> [SUPPLIED TEXT]:
[start]

Veritas-bu

[Veritas-bu] Backups vs archives

2006-12-08 20:37:28
Subject: [Veritas-bu] Backups vs archives
From: tim.berger at gmail.com (Tim Berger)
Date: Fri, 8 Dec 2006 17:37:28 -0800
On 12/7/06, Curtis Preston <cpreston at glasshouse.com> wrote:
>
> Based on some previous posts, I'd like to throw out the following
> thought, and see what you folks think about it.


Thanks for posting to the netbackup list, this is a great article.  My
thoughts on this are the following.

Netbackup's archive feature

I've never cared for netbackup's archive feature because it mechanizes
removal of data.  Removal of data should only be done manually and
with great care.  Bugs like this one (
http://entsupport.symantec.com/docs/284450 ) reinforce my dislike of
systems that perform automated removal.  But I agree that the process
of doing backups should not be the same as performing archives.  They
are two different things.

[end]

> [RECORDS PROVIDED]:
[start]

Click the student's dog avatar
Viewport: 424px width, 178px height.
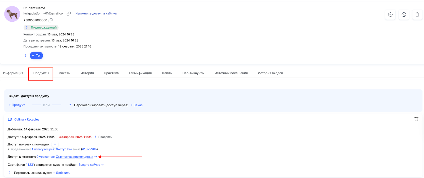(12, 14)
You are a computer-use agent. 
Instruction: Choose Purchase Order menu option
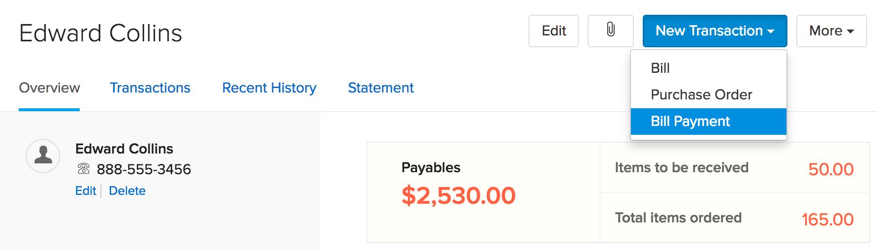coord(701,94)
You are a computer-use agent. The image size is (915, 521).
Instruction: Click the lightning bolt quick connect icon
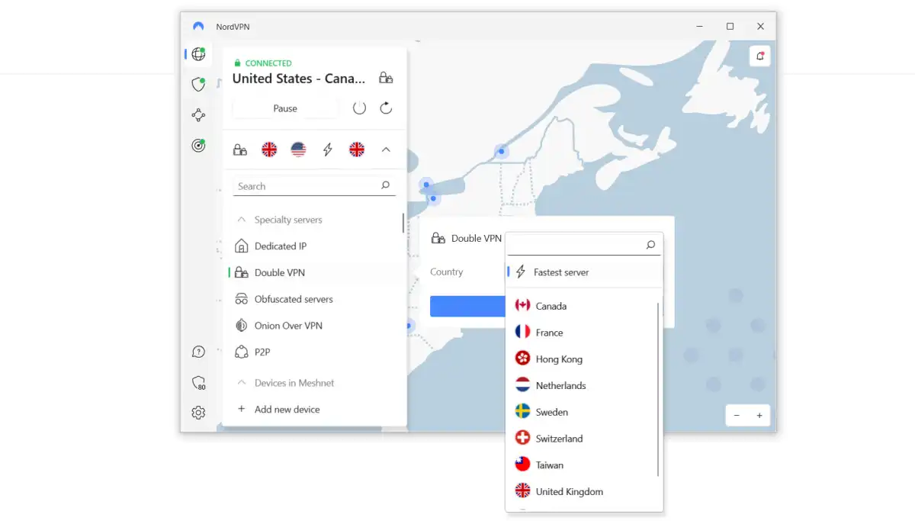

[end]

> [EXERCISES TO COMPLETE]:
• A. According to the mailing-list post, why has its writer never cared for NetBackup's archive feature?
• B. Reproduce the part of the mailing-list post starting at "I've never cared" and ending at "two different things.".

> [ANSWERS PROVIDED]:
• A. Because it mechanizes removal of data.

• B.
I've never cared for netbackup's archive feature because it mechanizes
removal of data.  Removal of data should only be done manually and
with great care.  Bugs like this one (
http://entsupport.symantec.com/docs/284450 ) reinforce my dislike of
systems that perform automated removal.  But I agree that the process
of doing backups should not be the same as performing archives.  They
are two different things.